おすすめ絵本

「絵本フォーラム」第80号(2012.01.10)








『3びきのうさぎ』
 ゼルク・ゾルターン/作 レイク・カーロイ/絵 マンディ・ハシモト・レイナ/訳 文渓堂

 森の中で3びきのうさぎに出会ったかささぎは、うさぎが王様のようにえらそうにしてこれからきつねを捕まえて食べに行くというのを聞いて、きつねに熊より大きなうさぎがやってくると伝えます。そこで、きつねは逃げ出し、出会ったおおかみに話をもっと誇張して伝え、おおかみは熊に伝え、熊は狩人に伝え、みんなが逃げだします。繰り返しのあるユーモラスなことばと、ハンガリーの画家による個性豊かな動物の絵が楽しめます。


『チュンチエ 中国のおしょうがつ』 
ユイ・リーチョン/文 チュ・チョンリャン/絵 中由美子/訳 光村教育図書

 マオマオとかあさんは中国のお正月である春節にとうさんが出稼ぎから帰ってくるのを迎えます。とうさんはおみやげをくれ、散髪をして、マオマオと一緒にタンユェンというおだんごを作り、その中の一つに幸運のコインを入れました。春節の朝、マオマオはタンユェンの中にコインを発見して大喜び。けれども春節が過ぎるととうさんはまた、仕事に出かけてしまいました。家族の温かさがストーリーと絵から感じられる作品。









『ぺろぺろキャンディー』
ルクサナ・カーン/文 ソフィー・ブラッコール/絵 もりうちすみこ/訳 さ・え・ら書房

  初めて誕生会に呼ばれたルビーナが大喜びで家に帰ると、おかあさんが妹のサナも一緒に連れて行くようにと言います。

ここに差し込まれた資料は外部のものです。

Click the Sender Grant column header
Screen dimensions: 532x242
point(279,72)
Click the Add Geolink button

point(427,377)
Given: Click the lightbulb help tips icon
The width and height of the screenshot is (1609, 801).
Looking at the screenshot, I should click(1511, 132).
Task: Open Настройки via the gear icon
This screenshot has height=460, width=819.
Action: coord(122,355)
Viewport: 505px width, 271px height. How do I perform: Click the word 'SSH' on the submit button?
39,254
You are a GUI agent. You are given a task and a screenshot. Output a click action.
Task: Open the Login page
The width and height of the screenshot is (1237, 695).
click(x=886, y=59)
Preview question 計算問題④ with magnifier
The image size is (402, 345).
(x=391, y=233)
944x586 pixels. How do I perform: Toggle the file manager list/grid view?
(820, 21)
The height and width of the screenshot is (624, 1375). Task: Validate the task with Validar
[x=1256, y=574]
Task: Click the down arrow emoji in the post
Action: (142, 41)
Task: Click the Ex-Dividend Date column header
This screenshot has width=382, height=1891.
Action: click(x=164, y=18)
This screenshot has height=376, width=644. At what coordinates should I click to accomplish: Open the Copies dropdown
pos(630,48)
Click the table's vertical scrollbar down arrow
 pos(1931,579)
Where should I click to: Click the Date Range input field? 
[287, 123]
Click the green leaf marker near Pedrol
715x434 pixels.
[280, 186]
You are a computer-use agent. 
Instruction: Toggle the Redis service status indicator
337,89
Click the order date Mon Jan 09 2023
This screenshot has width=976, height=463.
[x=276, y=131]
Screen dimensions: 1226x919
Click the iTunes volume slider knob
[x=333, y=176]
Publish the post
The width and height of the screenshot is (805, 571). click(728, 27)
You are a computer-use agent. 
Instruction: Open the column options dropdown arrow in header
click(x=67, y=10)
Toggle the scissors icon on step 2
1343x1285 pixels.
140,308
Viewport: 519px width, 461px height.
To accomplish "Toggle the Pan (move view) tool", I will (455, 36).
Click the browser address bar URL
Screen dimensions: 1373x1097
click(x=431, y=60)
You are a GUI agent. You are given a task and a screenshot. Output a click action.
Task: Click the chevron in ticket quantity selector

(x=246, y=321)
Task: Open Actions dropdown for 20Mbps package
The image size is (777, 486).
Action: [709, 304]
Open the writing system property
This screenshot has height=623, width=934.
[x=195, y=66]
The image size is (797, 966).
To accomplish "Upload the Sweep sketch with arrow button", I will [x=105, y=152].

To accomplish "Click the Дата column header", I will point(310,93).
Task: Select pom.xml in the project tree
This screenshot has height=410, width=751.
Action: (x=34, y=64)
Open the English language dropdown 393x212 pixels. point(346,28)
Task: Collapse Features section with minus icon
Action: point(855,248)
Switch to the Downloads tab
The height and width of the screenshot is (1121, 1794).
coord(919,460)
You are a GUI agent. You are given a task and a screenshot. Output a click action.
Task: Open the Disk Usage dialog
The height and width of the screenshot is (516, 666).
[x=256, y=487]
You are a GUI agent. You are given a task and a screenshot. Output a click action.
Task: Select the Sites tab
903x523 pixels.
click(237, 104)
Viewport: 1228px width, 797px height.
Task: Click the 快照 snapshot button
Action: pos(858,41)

ルビーナは誕生会のおみやげにもらったぺろぺろキャンディーをサナに食べられてしまい、学校でも居心地の悪い思いをしました。しばらくして、サナが誕生日会に呼ばれると、妹のマリヤムが一緒に行きたいと言いました。家と学校で異なる文化を生きざるを得ない子どもたちの葛藤が顔の表情から読み取れます。